Een optelsom van particuliere opdrachtgevers zal leiden tot een aanmerkelijke lastenverzwaring bij particulieren. Wanneer de werknemer meer dan drie dagen huishoudelijke werkzaamheden verricht, zullen de verschillende particuliere opdrachtgevers hiervan op de hoogte moeten worden gebracht door de dienstverlener. De dienstverlener is immers de enige partij die een actueel beeld heeft van het aantal dagen waarop werkzaamheden worden verricht. Vanaf het moment dat het dagencriterium wordt overschreden, zullen alle opdrachtgevers van deze dienstverlener over hun deel moeten voldoen aan de administratieve verplichtingen van een werkgever en zullen zij de premies werknemersverzekeringen en loonheffing verschuldigd zijn, zonder dat deze particuliere opdrachtgevers zichzelf op de hoogte kunnen stellen van de concrete omvang (gebrek aan onderzoeksmogelijkheden en bevoegdheden daartoe).

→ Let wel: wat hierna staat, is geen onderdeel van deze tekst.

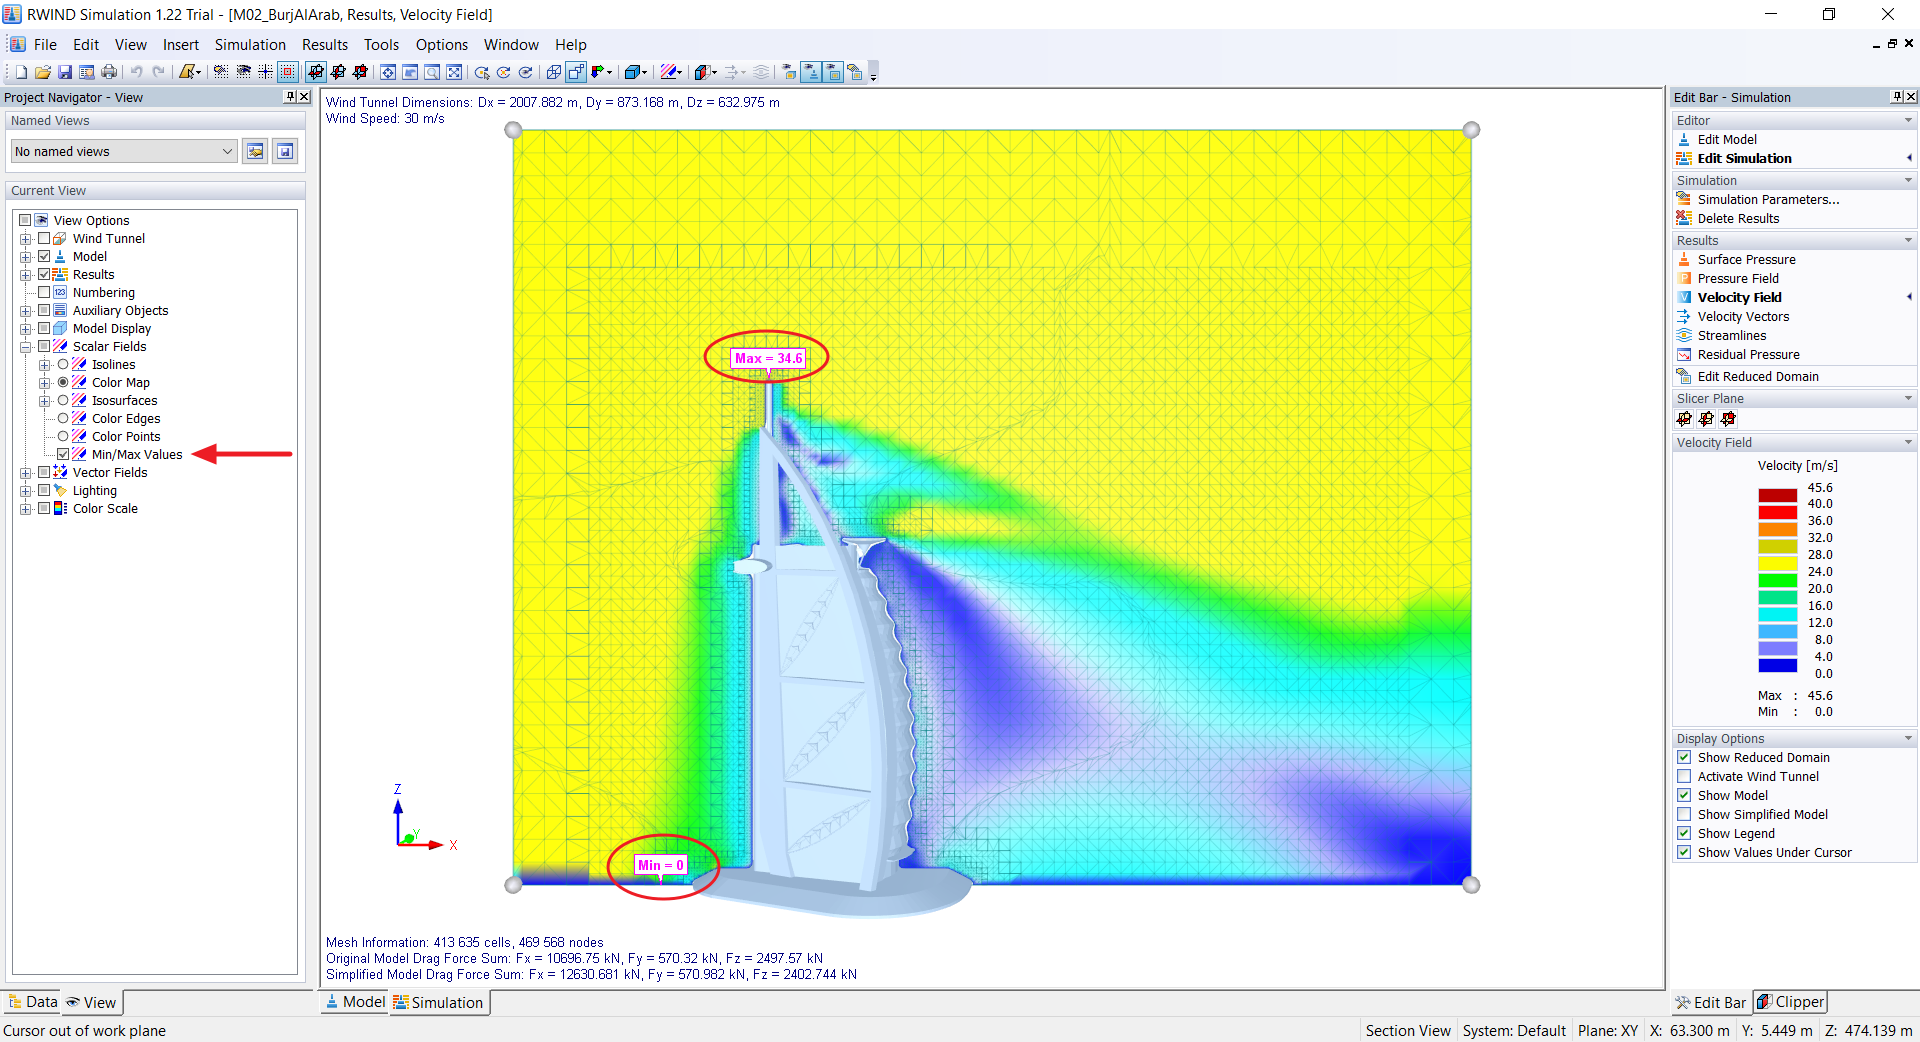Image resolution: width=1920 pixels, height=1042 pixels.
Task: Open Simulation Parameters dialog
Action: coord(1767,199)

Dit betekent dat particuliere opdrachtgevers in dat geval, zonder dat zij daar enige invloed op hebben, niet alleen met een behoorlijke lastenverzwaring worden geconfronteerd (ook bij een dienstbetrekking van minder dan vier dagen), maar ook dat zij te maken kunnen krijgen met naheffingen van premies werknemersverzekeringen en loonheffing. Dat leidt tot een wat gekunsteld onderscheid tussen opdrachtgevers dat er naar verwachting toe zal leiden dat opdrachtgevers geen dienstverleners willen aannemen die op minder dan drie dagen per week werken.

Wat betreft de ontslagbescherming biedt deze mogelijkheid sowieso geen soelaas. Er is sprake van een dienstverband tussen een particuliere werkgever en een werknemer. Bij een eenzijdige beëindiging van het dienstverband is alleen bescherming mogelijk in de relatie tussen de particuliere werkgever en de werknemer.

Gelet op bovenstaande kan worden geconcludeerd dat dit geen reële opties zijn en ik zie dan ook geen aanleiding tot aanpassing van het wettelijke systeem.

De minister van Sociale Zaken en Werkgelegenheid,

H. G. J. Kamp


X Noot
1

TK 2006–2007, 30 804, nr. 3.

X Noot
2

Zaak C-444/93, Megner; Jur. 1995–12, I-4741 en zaak C-317/93, Nolte; Jur. 1995–12, I-4650.

X Noot
3

Zaak C-167/97, Seymour; Jur. 1999, I-00623, zaak C-187/00, Kutz-Bauer ; Jur. 2003, I-02741 en zaak C-77/02, Steinicke, I-0000.

X Noot
4

TK 2007–2008, 29 544, nr. 128.

X Noot
5

Evaluatie van het stelsel van de dienstencheques voor buurtdiensten en -banen 2009, Brussel 30 juni 2010, p. 135.